The component that would be home to all the electric components - the motherboard - is the odd thing in between all these old and obsolete parts.
It was made for all the old chips, but all the glue logic that connects these chips was a brand new design. Not relying on single parts that can fail, but on high-end FPGA technology.
This would be far more resilient to any external influence. On the downside, if it was broken, it was broken for good.
There was no single logic chip that you could replace, the whole mainboard would be gone and need to be replaced.
But one other advantage - and maybe the biggest one - was, that this allowed for much simpler power supply.
12V DC only, instead of 9V AC and 5V DC. This would make everything else much easier.
The other mainboard
My grandfather had another "new" mainboard at hand as well. This one was a true all-in-one solution in that it needed no additional chips. And it was able to mimic peripherals as well.
Still, it was made to fit the original case, so from the outside you wouldn't necessarily recognize what was inside.

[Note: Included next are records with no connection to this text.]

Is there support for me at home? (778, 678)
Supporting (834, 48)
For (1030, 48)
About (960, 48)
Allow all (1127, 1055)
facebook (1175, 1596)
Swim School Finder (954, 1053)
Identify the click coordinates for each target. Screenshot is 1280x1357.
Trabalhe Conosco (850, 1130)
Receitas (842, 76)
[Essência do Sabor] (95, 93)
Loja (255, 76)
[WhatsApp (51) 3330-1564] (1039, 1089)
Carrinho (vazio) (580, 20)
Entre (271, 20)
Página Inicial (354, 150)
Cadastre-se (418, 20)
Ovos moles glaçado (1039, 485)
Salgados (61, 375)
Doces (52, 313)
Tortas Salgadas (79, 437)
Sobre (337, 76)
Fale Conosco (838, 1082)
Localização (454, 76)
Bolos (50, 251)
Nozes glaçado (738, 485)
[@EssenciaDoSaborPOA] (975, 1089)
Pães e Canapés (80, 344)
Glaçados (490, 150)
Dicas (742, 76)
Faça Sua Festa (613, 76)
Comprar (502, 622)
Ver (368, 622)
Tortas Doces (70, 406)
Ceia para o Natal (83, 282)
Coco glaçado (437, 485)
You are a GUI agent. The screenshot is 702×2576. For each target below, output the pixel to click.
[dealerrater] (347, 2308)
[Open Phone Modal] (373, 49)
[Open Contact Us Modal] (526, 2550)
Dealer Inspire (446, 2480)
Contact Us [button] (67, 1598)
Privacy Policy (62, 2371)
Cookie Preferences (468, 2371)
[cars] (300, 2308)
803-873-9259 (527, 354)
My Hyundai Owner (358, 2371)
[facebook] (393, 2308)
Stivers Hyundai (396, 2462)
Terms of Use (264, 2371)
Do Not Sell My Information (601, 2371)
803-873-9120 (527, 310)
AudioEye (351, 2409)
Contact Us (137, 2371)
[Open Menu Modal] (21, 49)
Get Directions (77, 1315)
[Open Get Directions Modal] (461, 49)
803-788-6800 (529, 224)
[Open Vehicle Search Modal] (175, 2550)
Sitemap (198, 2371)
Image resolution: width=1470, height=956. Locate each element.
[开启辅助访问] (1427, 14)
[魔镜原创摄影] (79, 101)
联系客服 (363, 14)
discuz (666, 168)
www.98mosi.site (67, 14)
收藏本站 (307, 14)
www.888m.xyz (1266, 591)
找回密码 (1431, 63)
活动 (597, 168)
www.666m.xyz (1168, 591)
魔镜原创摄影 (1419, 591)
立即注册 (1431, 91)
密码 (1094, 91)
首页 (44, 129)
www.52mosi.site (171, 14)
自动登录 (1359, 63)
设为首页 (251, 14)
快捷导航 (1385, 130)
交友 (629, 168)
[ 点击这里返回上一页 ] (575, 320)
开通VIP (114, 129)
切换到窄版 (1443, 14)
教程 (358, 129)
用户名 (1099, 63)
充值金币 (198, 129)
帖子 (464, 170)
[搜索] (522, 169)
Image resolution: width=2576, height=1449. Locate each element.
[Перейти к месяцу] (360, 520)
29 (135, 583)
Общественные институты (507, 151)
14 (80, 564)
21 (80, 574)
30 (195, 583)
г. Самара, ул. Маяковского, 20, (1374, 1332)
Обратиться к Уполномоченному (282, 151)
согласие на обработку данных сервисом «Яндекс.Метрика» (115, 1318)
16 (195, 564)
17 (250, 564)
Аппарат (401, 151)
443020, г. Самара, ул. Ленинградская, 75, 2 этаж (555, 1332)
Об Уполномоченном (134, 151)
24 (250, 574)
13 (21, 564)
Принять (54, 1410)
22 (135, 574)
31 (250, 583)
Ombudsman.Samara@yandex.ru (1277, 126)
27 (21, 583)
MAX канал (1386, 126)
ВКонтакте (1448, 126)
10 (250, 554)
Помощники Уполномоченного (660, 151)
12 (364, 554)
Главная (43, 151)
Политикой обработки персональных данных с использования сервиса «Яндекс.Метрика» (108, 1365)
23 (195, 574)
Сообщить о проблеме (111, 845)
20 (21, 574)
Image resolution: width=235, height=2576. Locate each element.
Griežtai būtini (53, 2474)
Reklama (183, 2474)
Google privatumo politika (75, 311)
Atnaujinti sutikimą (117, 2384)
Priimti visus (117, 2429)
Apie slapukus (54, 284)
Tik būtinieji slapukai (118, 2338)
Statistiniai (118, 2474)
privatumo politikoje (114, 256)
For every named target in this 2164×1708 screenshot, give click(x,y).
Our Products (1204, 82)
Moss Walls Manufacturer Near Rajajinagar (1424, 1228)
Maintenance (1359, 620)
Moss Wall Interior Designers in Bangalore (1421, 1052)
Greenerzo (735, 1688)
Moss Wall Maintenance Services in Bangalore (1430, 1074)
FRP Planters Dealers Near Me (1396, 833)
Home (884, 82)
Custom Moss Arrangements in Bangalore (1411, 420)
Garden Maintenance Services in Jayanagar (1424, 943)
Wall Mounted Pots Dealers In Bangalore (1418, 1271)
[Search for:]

I'm not yet sure which board to use. But if one doesn't work, I'll just try the other. And maybe both will work. If so, I'm convinced that each one will give the cyberdeck it's own unique personality.
Processor, Video chip, Sound chip, and interface chips. All these came from dealers around the place. Hand picked, for sure, but still parts that
have been taken out of their original homes. Very often, ruthless corporate suits would cannibalize otherwise good devices just for the parts.
It was obsolete hardware anyways, so why should anyone care if a fully working computer was sitting in a basement, or if the parts were sold for good money?
I can't tell you all the stories behind these components, as I haven't been there when they happened. Heck, I wasn't even born back then.
However, I'll take the parts that my grandfather has collected so painstakingly, and I'll see if I can make something good, something new out of them.
What good is a 1 MHz cyberdeck, you ask?